Rax ceased his muttering, and Salomolas responded with a few short words. The Aedile turned to the couriers. "This Chamber serves as Arbiter's centre of operations. Much of our intelligence information will come through this scrying pool, but her Ladyship informs me that the weight of hostile magic will prevent her from gathering a clear picture of events. We need people out there in the streets to verify and augment information she can gather, and to carry messages as needed.
"I see I now have twelve Runners and eleven junior clerks. Melar, I'm appointing you my deputy. Everyone else, you will take orders from me, Chief Runner Melar, or the Lady Salomolas only. Burrett, fetch the extra amulets. Carron and Perides, find the Guard officers and bring them here. As for you lot -" he cast a steely eye over the juniors. "Bunting, Califax and d'Mares, you're the slowest clerks - you'll stay here for liaison within the House. The rest of you will each pair up with a Runner and wait for your assignments." Bunting looked particularly relieved - apparently he'd barely made it to Bartholomew and back without collapsing. Casimir was surprised that Rax seemed to know the names of humble first-year Arbiters; Chief Runner Melar apparently didn't, because he simply came over and pointed at successive juniors and Runners, saying, "You, you're with him."
As they were paired off, Runner Burrett returned with a small oak chest. Melar unlocked it and started handing out small silver amulets, identical to those the Runners already wore around their necks. "These are our luck charms - they'll give you a bit of extra protection, particularly from hostile magic, but don't rely on them too much. Your best defences are your speed and your wits. For added precaution, Runner Burrett will take you to the armoury; you'll each be issued with a leather jerkin, a helmet, a dagger and a hand weapon of your choice. You are not expected to take the fight to the enemy, but I understand you're all capable of holding a weapon without hurting yourselves." Like any well-bred citizens of Zehazel, most Arbiters have a smattering of weapons training, but some of the juniors looked more nervous than before. Melar continued, "Really, if you're not confident in your weaponry, then as acting Runners you're better off not carrying one at all."

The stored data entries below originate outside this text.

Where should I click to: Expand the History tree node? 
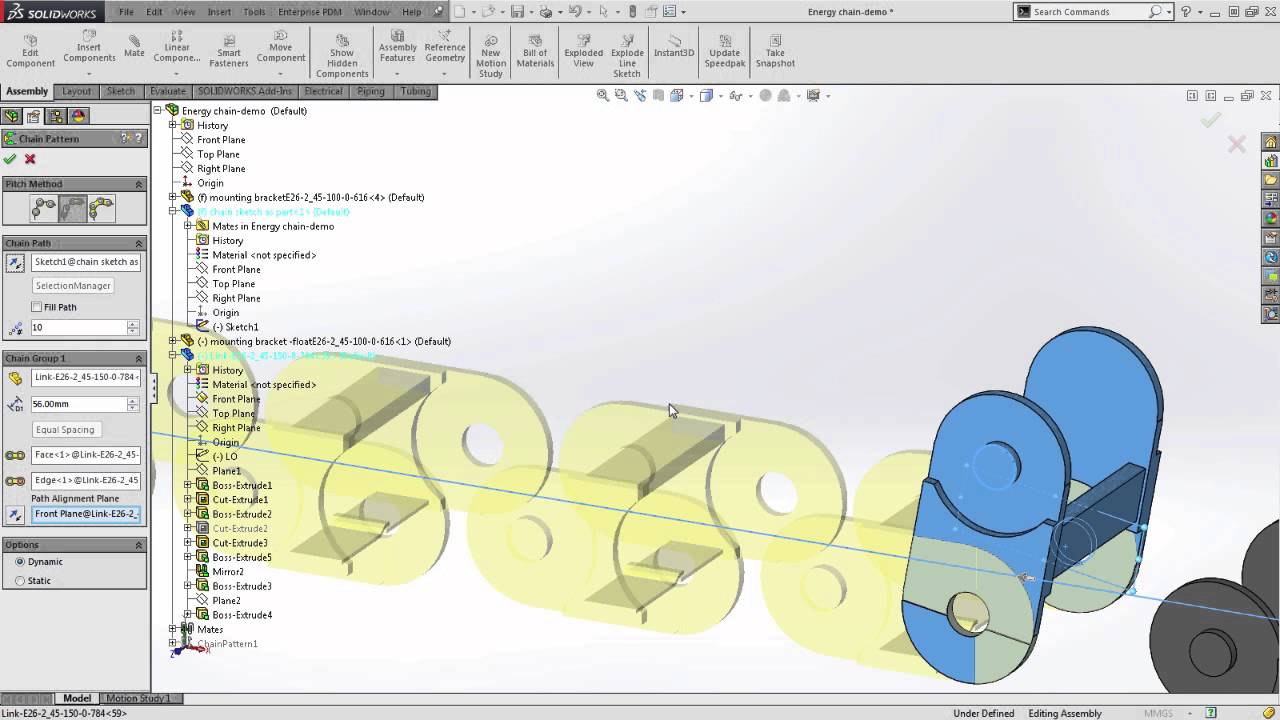point(173,125)
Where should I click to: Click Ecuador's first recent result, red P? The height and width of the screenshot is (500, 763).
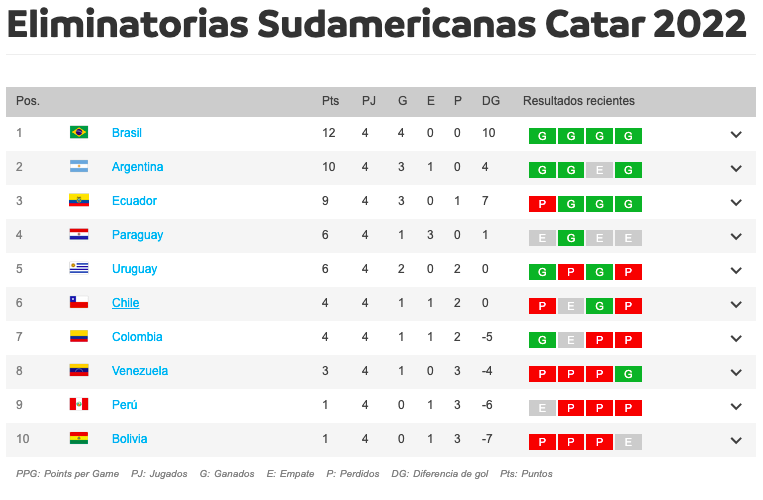click(x=542, y=204)
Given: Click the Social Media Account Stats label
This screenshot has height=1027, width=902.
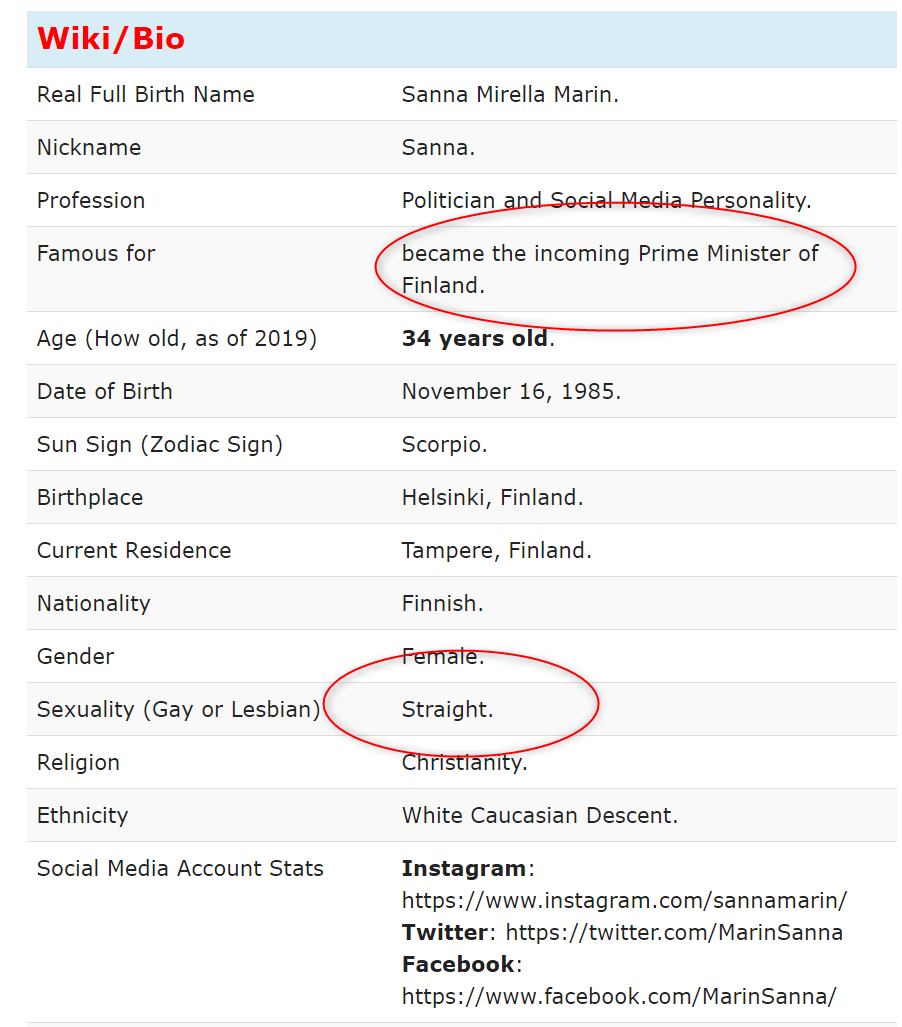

Shortly, they were back in the Moon Chamber, uncomfortably clad in their new military array. Salomolas was now pouring vials of coloured sand into the pool, where, rather than disperse murkily as one might expect, the different colours formed neat little cones at different points on the map. Rax looked up from the pool sternly. "Battle is about to be joined. I needn't tell you this is dangerous work you're up for, but remember, you're couriers, not fighters. Your task is to keep us informed. Stay as close to the action as necessary to see what's going on, but no closer - once in a melee, you lose all perspective. Juniors, if you want to stay alive, follow everything your partnered Runners do and say. In a moment, you'll be leaving by the secret tunnels, but first..." He compared a scribbled parchment list with the dispositions forming on the map. "Green and Carstairs, to Vervain and back..." As the Aedile rattled through the list, Casimir glanced at his new partner. Runner Tembick looked relaxed, almost bored, as if they were about to go for a stroll around the Plaza. Casimir himself could barely stand still, nerves fired with excitement and a little fear. He wondered, what would this day bring?
Dawn was breaking as Casimir and Tembick came out of the tunnel. Rays from the east threw tints of fire onto the massive black wall in the western sky, from which hot winds poured. As they set off at a brisk jogging pace towards the Docks, they could see attendant clouds splitting off the storm to settle upon and around the city.